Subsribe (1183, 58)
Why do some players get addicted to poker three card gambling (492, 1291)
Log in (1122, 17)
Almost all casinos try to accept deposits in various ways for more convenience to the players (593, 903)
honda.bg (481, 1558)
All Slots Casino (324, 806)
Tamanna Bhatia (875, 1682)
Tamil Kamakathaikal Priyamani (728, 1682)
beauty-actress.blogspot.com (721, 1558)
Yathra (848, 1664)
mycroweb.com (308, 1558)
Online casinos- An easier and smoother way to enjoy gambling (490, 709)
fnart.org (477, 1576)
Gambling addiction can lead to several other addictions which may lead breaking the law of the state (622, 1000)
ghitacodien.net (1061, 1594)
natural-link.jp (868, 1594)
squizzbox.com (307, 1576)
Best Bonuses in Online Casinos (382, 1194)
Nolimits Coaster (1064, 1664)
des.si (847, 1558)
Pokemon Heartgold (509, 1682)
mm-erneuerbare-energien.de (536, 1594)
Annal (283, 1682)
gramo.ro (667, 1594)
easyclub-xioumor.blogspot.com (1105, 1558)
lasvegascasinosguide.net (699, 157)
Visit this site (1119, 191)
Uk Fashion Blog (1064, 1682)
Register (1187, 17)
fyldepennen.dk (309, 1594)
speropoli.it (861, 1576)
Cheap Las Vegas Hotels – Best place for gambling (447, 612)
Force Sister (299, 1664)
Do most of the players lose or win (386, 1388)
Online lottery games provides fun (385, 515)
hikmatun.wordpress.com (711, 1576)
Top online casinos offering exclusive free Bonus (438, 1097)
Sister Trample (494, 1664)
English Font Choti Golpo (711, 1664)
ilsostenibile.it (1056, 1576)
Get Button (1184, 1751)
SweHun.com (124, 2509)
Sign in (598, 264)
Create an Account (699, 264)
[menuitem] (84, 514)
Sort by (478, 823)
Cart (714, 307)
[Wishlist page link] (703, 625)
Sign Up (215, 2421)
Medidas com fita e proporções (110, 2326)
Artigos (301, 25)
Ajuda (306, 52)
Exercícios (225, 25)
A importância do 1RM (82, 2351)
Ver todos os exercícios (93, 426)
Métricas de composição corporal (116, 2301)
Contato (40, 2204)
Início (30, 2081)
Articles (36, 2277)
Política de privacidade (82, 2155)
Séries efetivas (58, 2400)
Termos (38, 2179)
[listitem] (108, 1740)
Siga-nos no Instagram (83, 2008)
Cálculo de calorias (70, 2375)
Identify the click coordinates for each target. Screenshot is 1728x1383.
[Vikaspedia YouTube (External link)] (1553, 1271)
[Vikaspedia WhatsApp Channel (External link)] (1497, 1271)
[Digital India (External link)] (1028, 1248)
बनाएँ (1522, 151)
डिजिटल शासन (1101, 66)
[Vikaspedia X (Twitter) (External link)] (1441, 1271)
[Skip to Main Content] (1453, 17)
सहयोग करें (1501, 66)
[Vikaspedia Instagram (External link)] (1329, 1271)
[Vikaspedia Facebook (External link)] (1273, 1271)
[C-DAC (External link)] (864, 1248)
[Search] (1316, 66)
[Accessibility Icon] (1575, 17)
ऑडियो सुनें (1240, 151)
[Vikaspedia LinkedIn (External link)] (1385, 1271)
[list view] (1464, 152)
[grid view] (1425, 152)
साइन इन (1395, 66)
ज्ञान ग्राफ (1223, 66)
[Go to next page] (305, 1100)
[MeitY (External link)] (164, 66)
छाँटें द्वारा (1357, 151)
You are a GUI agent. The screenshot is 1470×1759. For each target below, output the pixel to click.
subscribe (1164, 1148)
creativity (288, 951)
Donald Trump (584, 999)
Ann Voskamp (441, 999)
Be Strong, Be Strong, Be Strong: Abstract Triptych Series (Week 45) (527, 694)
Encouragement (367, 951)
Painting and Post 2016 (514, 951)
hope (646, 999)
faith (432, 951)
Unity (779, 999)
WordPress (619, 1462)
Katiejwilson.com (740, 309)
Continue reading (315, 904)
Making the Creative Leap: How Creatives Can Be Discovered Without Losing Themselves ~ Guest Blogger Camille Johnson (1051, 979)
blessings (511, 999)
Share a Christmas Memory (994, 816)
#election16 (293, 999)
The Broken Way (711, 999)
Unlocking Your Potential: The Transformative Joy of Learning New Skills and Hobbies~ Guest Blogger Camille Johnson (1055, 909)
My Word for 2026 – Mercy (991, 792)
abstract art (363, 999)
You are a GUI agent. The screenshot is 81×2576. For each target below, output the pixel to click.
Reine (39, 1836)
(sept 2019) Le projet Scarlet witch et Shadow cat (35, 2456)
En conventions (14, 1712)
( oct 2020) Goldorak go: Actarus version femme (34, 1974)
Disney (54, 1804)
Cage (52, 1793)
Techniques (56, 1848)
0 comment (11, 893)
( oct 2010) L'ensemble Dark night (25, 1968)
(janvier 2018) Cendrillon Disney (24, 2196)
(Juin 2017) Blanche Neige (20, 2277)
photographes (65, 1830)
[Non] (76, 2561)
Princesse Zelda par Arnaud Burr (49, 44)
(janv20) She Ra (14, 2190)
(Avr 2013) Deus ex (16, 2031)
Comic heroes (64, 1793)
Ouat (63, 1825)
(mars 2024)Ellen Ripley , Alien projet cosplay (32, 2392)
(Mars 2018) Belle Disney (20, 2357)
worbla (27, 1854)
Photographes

**********

▸ EXERCISE BRIEF:
All that is needed is the exact run of lines above from the line containing "Be Strong, Be" through the line containing "En conventions (14, 1712)", both of them included.

▸ SOLUTION:
Be Strong, Be Strong, Be Strong: Abstract Triptych Series (Week 45) (527, 694)
Encouragement (367, 951)
Painting and Post 2016 (514, 951)
hope (646, 999)
faith (432, 951)
Unity (779, 999)
WordPress (619, 1462)
Katiejwilson.com (740, 309)
Continue reading (315, 904)
Making the Creative Leap: How Creatives Can Be Discovered Without Losing Themselves ~ Guest Blogger Camille Johnson (1051, 979)
blessings (511, 999)
Share a Christmas Memory (994, 816)
#election16 (293, 999)
The Broken Way (711, 999)
Unlocking Your Potential: The Transformative Joy of Learning New Skills and Hobbies~ Guest Blogger Camille Johnson (1055, 909)
My Word for 2026 – Mercy (991, 792)
abstract art (363, 999)
You are a GUI agent. The screenshot is 81×2576. For each target below, output the pixel to click.
Reine (39, 1836)
(sept 2019) Le projet Scarlet witch et Shadow cat (35, 2456)
En conventions (14, 1712)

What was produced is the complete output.